● Yazılı Talep 1
Ömer b. El-Hattab'ın ilk hutbesini anlatan metne göre, hilafet görevi kendisine verildiğinde Ömer nereye çıkmıştır?
● Yazılı Talep 2
Ömer b. El-Hattab'ın ilk hutbesine dair metinde "Said b. El-Müseyyeb'den" ile başlayıp "O'nunla mutluluk duyarım." ile biten kısmın tamamını aynen kopyalayın.
● Yazılı Talep 3
Ömer b. El-Hattab'ın ilk hutbesini aktaran metni kaldığı yerden devam ettirin.
====== Kaynak Metin
Türkiye'nin en iyi haber sitesi
NİHAT HATİPOĞLU

İlk hutbe

Said b. El-Müseyyeb'den (r.a.) rivayet edildiğine göre Ömer b. El-Hattab'a (r.a.) hilafet görevi tevdi edilince Peygamber'in (s.a.v.) minberine çıkarak Allah'a hamd ve sena ettikten sonra cemaate hitaben şöyle dedi:
"Ey insanlar, benim çetin ve sert huyluluğuma alışkın olduğunuzu bilirim. Şöyle ki: Ben Resulullah'ın (s.a.v.) beraberinde bulunuyordum. O'nun kölesi ve hizmetçisiydim. O, Allah'ın "O (Muhammed), müminlere şefkatli, merhametlidir" (Tövbe Suresi, 128) buyurduğu gibi idi. Ben de O'nun emrinde ve huzurunda kınından çekilmiş kılıç gibi olup O'nun yumuşaklığı yerine insanlar üzerine yürüdüm. Meğer ki O, beni sindire veya bir işten men ede. O takdirde çekinip sinerdim. Resulullah (s.a.v.) benden razı olduğu halde vefat edinceye kadar O'nun yanından ayrılmadım. Bundan dolayı Allah'a çok hamd olsun. Ve de ben, O'nunla mutluluk duyarım.
============
====== Verilen Bilgiler
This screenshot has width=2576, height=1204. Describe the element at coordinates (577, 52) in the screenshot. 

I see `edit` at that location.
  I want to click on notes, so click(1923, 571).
============
● Alıştırma Çıktısı 1
Peygamber'in (s.a.v.) minberine çıkmıştır.

● Alıştırma Çıktısı 2
Said b. El-Müseyyeb'den (r.a.) rivayet edildiğine göre Ömer b. El-Hattab'a (r.a.) hilafet görevi tevdi edilince Peygamber'in (s.a.v.) minberine çıkarak Allah'a hamd ve sena ettikten sonra cemaate hitaben şöyle dedi:
"Ey insanlar, benim çetin ve sert huyluluğuma alışkın olduğunuzu bilirim. Şöyle ki: Ben Resulullah'ın (s.a.v.) beraberinde bulunuyordum. O'nun kölesi ve hizmetçisiydim. O, Allah'ın "O (Muhammed), müminlere şefkatli, merhametlidir" (Tövbe Suresi, 128) buyurduğu gibi idi. Ben de O'nun emrinde ve huzurunda kınından çekilmiş kılıç gibi olup O'nun yumuşaklığı yerine insanlar üzerine yürüdüm. Meğer ki O, beni sindire veya bir işten men ede. O takdirde çekinip sinerdim. Resulullah (s.a.v.) benden razı olduğu halde vefat edinceye kadar O'nun yanından ayrılmadım. Bundan dolayı Allah'a çok hamd olsun. Ve de ben, O'nunla mutluluk duyarım.

● Alıştırma Çıktısı 3
Sonra Resulullah'ın (s.a.v.) halifesi Ebu Bekir'in (r.a.) beraberinde aynı durumu devam ettirdim. Ebu Bekir de bildiğiniz gibi iyiliksever, sakin ve yumuşak huyluydu. Ben onun emrinde ve huzurunda kılıç gibi hizmet ederdim. Sertliğimi onun yumuşaklığına karıştırır, meseleler üzerine yürürdüm. Ancak beni durdurduğu zaman çekinirdim. Ebu Bekir (r.a.) benden razı olarak vefat edinceye kadar, bu anlattığım duruma devam ettim. Bundan dolayı da Allah'a çok hamd olsun. Ben bununla da mutluluk duyarım.
Nihayet işleriniz bana tevdi edildi. Biliyorum ki bazı kimseler 'Yöneticilik yetkisi kendisine geçince nasıl olacak' diyecektir. Beni herhangi bir kimseye sormayacaksınız, bunu bilmelisiniz. Çünkü beni tanıdınız ve denediniz. Peygamberimizin yolundan bildiğim şeyleri siz de biliyorsunuz. Ben Resulullah'a (s.a.v.) sormak isteyip de sorduğum hiçbir husustan dolayı pişman olmadım. (Keşke sormayaydım demedim.) Bilmiş olunuz ki halifelik görevi bana intikal edince, zulmedene, haddi aşana karşı ve zayıf Müslümanların hakkını güçlülerinden almak hususunda, eskiden görmüş olduğunuz şiddet ve sertliğim birkaç kat artmıştır. Bununla beraber gerçekten ben, iffetli olanlarınız ve başkasının hakkına tecavüz etmeyenlerinize karşı tam bir teslimiyetle yanağımı toprağa sürerim. (Yani saygılı ve alçakgönüllü olurum.)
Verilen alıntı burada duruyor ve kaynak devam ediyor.